GroenLinks ziet in de verkiezingsnederlaag die de partij in maart leed bij de landelijke verkiezingen, verschillende oorzaken. Een commissie die de verkiezingen evalueerde, stelt onder meer dat de partij niet een overtuigend en helder verhaal neerzette voor de kiezers. Dat is ook lijsttrekker Jesse Klaver aan te rekenen, vindt de commissie. Ook de opkomst van D66-leider Sigrid Kaag leidde ertoe dat nogal wat GroenLinks-kiezers op haar stemden. Verder is de coronacrisis een nadeel.
Volgens de commissie stelde Klaver zich steeds anders op, waardoor een "diffuus beeld ontstond". Hij stelde zich "dan weer idealistisch en aanvallend op, dan was hij weer gericht op verbinding en samenwerking. Deze wisselende houdingen werden door kiezers niet begrepen, mede omdat ze zich Klaver herinneren als de idealistische nieuwkomer", schrijft de commissie.
Dat kiezers overstapten naar D66 kostte de partij zeker drie zetels, zo komt uit het onderzoek naar voren. Ook leidde de coronacrisis ertoe dat het niet mogelijk was om "op grote schaal mensen te mobiliseren" en direct kiezerscontact te onderhouden. De afgelopen jaren had de partij grote bijeenkomsten georganiseerd met een hoofdrol voor Klaver. "Zichtbaarheid is een voorwaarde om een sterk beeld te kunnen neerzetten.

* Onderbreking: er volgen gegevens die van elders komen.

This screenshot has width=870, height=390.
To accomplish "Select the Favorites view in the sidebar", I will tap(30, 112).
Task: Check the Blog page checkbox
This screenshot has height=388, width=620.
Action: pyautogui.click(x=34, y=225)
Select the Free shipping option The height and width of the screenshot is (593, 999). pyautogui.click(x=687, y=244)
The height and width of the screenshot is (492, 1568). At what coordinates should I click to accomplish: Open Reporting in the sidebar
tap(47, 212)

GroenLinks en Klaver waren deze verkiezingen minder zichtbaar dan gehoopt." Ook online werd slechts een deel van de potentiële kiezers bereikt.

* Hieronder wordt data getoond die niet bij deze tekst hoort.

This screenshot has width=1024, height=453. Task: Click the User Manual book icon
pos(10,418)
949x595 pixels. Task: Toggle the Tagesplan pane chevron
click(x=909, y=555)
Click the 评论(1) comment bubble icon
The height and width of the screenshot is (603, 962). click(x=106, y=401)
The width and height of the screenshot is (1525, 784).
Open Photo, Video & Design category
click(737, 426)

GroenLinks zakte van veertien naar acht zetels in de Tweede Kamer. In 2017 boekte de partij, toen voor het eerst onder aanvoering van Klaver, een grote overwinning van vier naar veertien zetels. "Historisch gezien zijn de behaalde acht zetels een min of meer gemiddelde uitslag voor GroenLinks. Dat neemt niet weg dat het verkiezingsverlies een teleurstelling was", aldus de commissie.